Squidbleed (CVE-2026-47729) leaks memory from Squid proxies in default config, including login credentials. A public exploit is out, and 7.6 does not patch it.

Row of sealed mailbox cabinets with one door sprung open, papers drifting out

If you run a Squid proxy, a hostile FTP server can make it hand back scraps of other people's traffic, including the passwords and API tokens they sent through it. That is Squidbleed (CVE-2026-47729), a memory-disclosure flaw in the same family as Heartbleed, and it is live in Squid's default configuration. Two things changed over the weekend. A working exploit that automatically decodes stolen logins appeared on GitHub on June 21, and it became clear that the Squid 7.6 release many admins installed this month does not actually close the hole.

That second detail is the trap. The Squid team shipped 7.6 on June 8 and patched a separate buffer-overflow bug (CVE-2026-50012) in it. Squidbleed's fix was held back to the next release. As Squid maintainer Amos Jeffries clarified on the oss-security list, the fix for CVE-2026-47729 lands in Squid 7.7, not 7.6. So an admin who saw "Squid patches critical proxy bugs" headlines, upgraded to 7.6, and moved on is carrying a false sense of safety.

What Squidbleed actually leaks

The bug lives in Squid's FTP gateway, the code that lets the proxy fetch ftp:// URLs on a user's behalf and render a directory listing. When Squid parses a malformed FTP listing in a NetWare-style format, a missing check sends it reading past the end of a buffer. The root cause is a classic C footgun: the code calls strchr to scan for whitespace without first confirming it has not reached the end of the string. Per the C standard, strchr(w_space, '\0') returns a valid pointer rather than nothing, because the terminating null byte counts as part of the string. That one assumption walks the parser into adjacent heap memory.

What sits in that adjacent memory is the problem. Squid reuses 4 KB buffers across unrelated transactions, so the bytes Squid reads back can hold leftover data from other users' requests, including HTTP Authorization headers. The discoverer, Lam Jun Rong of Calif.io, reported it on April 17, and the bug has been present in Squid since 1997. SUSE rates it CVSS 6.5, moderate. That score undersells it. A moderate rating assumes you have to work for the payoff, but the public exploit turns raw leaked bytes into parsed credentials with no effort.

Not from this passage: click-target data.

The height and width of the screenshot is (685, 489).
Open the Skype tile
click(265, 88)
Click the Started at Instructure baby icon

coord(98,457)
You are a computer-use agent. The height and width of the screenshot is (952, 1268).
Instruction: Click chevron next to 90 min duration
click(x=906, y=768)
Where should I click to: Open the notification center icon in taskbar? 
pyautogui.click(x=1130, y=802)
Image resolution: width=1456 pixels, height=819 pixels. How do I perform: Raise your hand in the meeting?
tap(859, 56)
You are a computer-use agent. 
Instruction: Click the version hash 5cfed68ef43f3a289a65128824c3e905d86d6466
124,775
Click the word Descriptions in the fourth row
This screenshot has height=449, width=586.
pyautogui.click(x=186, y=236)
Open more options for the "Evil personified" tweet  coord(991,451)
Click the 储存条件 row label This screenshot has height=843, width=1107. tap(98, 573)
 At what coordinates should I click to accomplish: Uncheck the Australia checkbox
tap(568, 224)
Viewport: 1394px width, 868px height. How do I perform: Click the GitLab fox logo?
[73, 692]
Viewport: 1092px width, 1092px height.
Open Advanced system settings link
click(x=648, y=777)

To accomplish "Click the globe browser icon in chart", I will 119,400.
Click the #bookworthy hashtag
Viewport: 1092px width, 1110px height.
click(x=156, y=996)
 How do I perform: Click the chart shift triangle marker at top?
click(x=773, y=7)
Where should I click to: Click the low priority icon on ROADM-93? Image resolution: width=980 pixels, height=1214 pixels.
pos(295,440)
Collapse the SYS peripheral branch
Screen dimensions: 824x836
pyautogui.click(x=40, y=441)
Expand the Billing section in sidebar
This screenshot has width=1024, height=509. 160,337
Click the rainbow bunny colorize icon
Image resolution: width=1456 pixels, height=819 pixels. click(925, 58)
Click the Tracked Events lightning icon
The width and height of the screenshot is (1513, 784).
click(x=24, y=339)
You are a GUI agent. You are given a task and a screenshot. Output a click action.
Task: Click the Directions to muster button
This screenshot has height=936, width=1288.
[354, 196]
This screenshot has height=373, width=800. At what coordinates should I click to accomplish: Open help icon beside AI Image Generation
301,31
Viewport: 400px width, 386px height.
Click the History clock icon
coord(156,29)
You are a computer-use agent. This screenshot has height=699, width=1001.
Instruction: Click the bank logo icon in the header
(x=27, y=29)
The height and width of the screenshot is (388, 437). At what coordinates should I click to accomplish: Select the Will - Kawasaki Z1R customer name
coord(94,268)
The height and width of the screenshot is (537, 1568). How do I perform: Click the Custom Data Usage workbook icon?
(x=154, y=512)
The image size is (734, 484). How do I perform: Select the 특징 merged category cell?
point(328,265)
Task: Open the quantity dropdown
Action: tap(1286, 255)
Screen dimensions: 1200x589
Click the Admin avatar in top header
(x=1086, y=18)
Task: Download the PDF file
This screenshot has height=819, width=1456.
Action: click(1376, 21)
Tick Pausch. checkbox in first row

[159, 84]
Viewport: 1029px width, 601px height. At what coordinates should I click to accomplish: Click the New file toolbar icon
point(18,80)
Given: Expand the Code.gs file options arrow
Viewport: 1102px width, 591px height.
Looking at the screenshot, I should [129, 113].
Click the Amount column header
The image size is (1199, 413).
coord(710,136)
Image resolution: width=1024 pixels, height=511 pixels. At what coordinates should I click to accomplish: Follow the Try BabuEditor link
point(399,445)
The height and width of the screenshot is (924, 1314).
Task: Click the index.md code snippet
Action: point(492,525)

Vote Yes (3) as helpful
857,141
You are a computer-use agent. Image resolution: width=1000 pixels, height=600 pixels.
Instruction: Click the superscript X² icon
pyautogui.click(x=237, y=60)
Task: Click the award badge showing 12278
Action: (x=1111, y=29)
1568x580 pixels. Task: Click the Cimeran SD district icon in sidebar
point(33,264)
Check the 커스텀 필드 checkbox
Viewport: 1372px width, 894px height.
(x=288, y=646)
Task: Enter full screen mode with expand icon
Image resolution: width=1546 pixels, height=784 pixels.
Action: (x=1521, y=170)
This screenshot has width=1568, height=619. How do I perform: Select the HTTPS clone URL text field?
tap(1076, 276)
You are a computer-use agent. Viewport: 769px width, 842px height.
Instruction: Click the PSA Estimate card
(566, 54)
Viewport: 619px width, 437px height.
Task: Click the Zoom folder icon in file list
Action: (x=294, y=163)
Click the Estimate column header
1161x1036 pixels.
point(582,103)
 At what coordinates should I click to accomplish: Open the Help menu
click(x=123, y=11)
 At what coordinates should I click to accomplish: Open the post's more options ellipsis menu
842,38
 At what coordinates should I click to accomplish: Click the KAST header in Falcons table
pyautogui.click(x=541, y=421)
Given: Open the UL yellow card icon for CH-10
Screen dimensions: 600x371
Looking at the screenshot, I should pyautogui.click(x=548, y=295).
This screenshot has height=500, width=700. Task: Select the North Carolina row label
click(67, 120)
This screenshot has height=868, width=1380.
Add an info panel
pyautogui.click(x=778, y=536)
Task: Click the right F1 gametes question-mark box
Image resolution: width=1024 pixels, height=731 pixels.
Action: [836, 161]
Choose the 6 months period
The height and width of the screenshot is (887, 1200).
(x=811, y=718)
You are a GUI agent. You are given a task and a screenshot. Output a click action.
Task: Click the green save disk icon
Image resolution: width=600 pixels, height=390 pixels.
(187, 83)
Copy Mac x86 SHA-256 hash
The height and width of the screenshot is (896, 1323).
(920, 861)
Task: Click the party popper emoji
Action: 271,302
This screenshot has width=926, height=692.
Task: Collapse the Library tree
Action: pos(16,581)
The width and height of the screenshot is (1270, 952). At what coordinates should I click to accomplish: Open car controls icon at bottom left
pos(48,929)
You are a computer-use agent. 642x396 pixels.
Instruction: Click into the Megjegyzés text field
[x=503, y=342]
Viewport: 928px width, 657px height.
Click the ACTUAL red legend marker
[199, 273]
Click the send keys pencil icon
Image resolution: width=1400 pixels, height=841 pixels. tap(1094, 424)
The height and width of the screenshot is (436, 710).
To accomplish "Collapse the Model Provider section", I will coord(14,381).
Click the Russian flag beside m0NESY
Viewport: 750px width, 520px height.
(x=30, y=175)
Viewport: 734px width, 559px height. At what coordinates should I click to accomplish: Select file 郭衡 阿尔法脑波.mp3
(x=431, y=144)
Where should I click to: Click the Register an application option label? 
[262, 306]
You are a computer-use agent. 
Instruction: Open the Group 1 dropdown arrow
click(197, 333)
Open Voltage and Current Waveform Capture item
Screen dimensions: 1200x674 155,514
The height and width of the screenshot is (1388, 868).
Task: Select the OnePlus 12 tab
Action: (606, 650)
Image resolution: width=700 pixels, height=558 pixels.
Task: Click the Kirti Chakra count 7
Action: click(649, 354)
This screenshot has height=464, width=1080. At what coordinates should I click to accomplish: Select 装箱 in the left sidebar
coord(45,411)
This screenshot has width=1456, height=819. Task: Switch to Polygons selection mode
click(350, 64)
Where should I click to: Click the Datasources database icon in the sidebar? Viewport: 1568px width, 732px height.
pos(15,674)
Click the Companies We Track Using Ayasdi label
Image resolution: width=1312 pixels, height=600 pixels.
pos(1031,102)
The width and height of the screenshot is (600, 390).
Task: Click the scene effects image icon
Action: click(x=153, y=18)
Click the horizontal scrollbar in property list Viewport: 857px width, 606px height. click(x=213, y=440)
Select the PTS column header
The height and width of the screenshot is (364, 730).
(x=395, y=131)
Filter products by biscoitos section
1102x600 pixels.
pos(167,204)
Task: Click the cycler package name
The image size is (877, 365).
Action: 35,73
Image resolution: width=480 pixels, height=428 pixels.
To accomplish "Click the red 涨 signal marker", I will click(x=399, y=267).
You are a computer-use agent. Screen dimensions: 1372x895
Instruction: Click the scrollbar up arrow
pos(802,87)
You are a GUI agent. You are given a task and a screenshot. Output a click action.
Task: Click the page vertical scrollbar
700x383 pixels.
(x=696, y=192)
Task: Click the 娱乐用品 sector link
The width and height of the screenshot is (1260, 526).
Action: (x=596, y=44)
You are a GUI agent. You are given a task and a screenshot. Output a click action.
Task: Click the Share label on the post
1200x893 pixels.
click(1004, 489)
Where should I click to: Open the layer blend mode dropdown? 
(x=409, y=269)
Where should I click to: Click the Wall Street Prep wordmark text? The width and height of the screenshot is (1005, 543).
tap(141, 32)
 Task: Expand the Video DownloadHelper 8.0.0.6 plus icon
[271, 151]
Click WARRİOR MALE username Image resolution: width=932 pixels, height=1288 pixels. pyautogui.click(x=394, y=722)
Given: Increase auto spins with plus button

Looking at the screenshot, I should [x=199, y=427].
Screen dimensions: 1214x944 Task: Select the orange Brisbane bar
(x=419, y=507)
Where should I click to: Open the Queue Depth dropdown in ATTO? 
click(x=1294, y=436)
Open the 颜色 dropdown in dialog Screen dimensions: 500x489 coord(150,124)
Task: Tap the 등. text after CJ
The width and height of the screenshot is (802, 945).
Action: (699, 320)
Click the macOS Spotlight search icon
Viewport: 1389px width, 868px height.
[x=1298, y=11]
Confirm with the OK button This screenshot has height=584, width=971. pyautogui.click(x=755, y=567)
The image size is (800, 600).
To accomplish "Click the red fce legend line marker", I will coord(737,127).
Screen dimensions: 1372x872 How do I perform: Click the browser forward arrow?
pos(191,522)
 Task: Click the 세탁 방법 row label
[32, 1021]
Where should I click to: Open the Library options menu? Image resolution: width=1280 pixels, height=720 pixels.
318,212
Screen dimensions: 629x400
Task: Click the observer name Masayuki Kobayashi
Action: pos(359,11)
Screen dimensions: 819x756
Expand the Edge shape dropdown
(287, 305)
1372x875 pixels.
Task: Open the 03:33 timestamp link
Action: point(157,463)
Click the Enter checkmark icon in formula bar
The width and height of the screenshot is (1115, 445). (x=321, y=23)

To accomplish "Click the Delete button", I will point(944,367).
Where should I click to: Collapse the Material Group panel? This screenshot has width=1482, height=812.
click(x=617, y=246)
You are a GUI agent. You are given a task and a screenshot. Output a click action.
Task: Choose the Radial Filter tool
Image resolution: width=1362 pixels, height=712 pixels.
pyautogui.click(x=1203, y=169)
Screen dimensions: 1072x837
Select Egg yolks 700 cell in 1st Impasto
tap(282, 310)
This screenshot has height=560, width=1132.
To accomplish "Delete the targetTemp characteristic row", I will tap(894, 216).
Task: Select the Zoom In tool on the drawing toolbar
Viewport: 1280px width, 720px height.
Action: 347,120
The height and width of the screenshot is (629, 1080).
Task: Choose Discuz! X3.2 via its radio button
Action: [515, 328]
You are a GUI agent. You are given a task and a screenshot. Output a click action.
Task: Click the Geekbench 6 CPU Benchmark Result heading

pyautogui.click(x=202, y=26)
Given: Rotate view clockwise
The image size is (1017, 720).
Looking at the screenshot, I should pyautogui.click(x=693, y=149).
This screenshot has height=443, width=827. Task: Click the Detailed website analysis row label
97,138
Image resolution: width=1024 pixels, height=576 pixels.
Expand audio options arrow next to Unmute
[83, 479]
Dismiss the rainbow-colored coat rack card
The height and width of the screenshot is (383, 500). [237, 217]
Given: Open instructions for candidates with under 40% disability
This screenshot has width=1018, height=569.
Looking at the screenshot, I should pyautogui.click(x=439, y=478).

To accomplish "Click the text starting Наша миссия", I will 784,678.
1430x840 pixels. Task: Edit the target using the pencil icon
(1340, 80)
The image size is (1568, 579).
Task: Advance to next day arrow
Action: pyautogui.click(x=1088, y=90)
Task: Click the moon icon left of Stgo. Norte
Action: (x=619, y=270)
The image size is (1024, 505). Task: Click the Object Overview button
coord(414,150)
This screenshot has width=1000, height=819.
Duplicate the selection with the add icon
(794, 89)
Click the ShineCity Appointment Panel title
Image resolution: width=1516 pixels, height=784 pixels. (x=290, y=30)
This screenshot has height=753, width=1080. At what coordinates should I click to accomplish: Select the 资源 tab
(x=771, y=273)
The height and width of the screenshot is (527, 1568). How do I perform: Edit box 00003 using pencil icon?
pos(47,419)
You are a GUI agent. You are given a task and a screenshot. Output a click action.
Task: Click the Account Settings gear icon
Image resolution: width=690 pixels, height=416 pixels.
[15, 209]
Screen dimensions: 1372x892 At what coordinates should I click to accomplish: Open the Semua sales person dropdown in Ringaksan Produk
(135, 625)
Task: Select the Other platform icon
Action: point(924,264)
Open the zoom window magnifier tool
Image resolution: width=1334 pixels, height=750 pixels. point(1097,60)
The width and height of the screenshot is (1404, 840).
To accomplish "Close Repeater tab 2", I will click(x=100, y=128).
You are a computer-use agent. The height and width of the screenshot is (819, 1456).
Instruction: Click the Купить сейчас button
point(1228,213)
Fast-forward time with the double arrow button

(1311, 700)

Why a default install is exposed

You do not need an exotic configuration to be vulnerable. FTP support is compiled in and enabled by default, and TCP port 21 sits in Squid's default Safe_ports access-control list. So a default Squid will follow an ftp:// link a user clicks, connect out to whatever host that link points at, and parse whatever listing comes back. An attacker who controls that FTP server, or who can lure a proxied user toward one, controls the input that triggers the overread.

The published proof of concept does exactly this. It stands up a fake FTP server that sends truncated NetWare-style listings, drives the target proxy to connect to it repeatedly, sprays the heap, and reads back the leaked memory. Its README claims real-time decoding of Basic Auth and Bearer tokens out of the leaked bytes. This is the difference between a paper risk and an operational one: as of this weekend, the credential extraction is automated.

One thing narrows the blast radius. Most modern traffic is HTTPS, which a forward proxy relays as an opaque CONNECT tunnel it never decrypts, so those bytes are not sitting in Squid's parseable buffers. The credentials at real risk are in cleartext HTTP, or in deployments where Squid terminates TLS itself and sees the plaintext. If your Squid is a pure CONNECT-tunnel forward proxy, your exposure is lower. If it terminates TLS or carries cleartext HTTP with auth headers, treat this as urgent.

What to do before 7.7 lands

The clean fix is the Squid 7.7 release, where the parser gets a null-terminator check before the strchr call. The source patches were merged into the supported branches across April and May, so distribution backports are arriving; check your vendor's advisory for the exact fixed package rather than trusting a version number alone, and do not assume a jump to 7.6 covered you.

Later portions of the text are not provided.